3. Approve the integration request in Azure
- Sign into the Azure portal, using an account that is a Global Administrator, or a designated reviewer with the appropriate role to review admin consent requests.
- Go to Enterprise Applications > Admin consent requests
In the table on this page, click on the request relating to the Dado app
In the sidebar that opens, click on 'Review permissions and consent', near the top of the sidebar.
You will be able to review the access scopes requested (see above for detailed descriptions of how we use each scope). For the integration to function correctly, you will need to allow all the scopes requested.
- Click 'Accept'.
At this point, the integration should be set up in Dado.

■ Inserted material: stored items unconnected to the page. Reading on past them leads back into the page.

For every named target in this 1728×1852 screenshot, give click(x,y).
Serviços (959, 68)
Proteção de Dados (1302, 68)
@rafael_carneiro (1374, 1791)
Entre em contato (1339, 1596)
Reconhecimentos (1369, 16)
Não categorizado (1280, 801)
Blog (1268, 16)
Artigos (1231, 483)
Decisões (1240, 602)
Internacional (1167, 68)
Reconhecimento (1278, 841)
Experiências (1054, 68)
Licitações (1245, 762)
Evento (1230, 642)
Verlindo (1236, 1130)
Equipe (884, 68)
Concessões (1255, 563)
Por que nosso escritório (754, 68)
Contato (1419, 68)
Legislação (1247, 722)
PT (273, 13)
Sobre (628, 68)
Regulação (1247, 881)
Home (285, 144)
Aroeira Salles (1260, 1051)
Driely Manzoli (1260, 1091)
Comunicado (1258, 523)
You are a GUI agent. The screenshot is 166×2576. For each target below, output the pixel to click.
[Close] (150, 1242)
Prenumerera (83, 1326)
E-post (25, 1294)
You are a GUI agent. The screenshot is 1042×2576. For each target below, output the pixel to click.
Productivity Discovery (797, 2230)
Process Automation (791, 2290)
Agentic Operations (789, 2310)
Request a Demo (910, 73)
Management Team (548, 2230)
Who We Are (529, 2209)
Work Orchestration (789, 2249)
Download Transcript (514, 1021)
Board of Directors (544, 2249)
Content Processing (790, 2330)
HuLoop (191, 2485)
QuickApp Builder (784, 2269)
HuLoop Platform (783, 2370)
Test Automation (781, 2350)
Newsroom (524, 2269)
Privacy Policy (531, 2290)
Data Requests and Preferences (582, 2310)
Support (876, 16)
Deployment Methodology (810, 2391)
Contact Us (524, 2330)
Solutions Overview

You can check by going to Settings > Integrations in Dado, and seeing if a green 'active' badge is shown for the Microsoft integration
For more guidance, see this Microsoft help article on approving admin consent requests
4. Provide the dedicated Microsoft account with calendar access
- First, the owner of each relevant calendar must share it with the dedicated Microsoft account. Follow these instructions on how to share a calendar from the Outlook app or from the Outlook website
- Grant the dedicated Microsoft account "edit" permissions for the calendar
- Then the dedicated Microsoft account must accept the share request(s). Do so by logging into this account's Outlook inbox, opening the relevant email and clicking the 'Accept' button.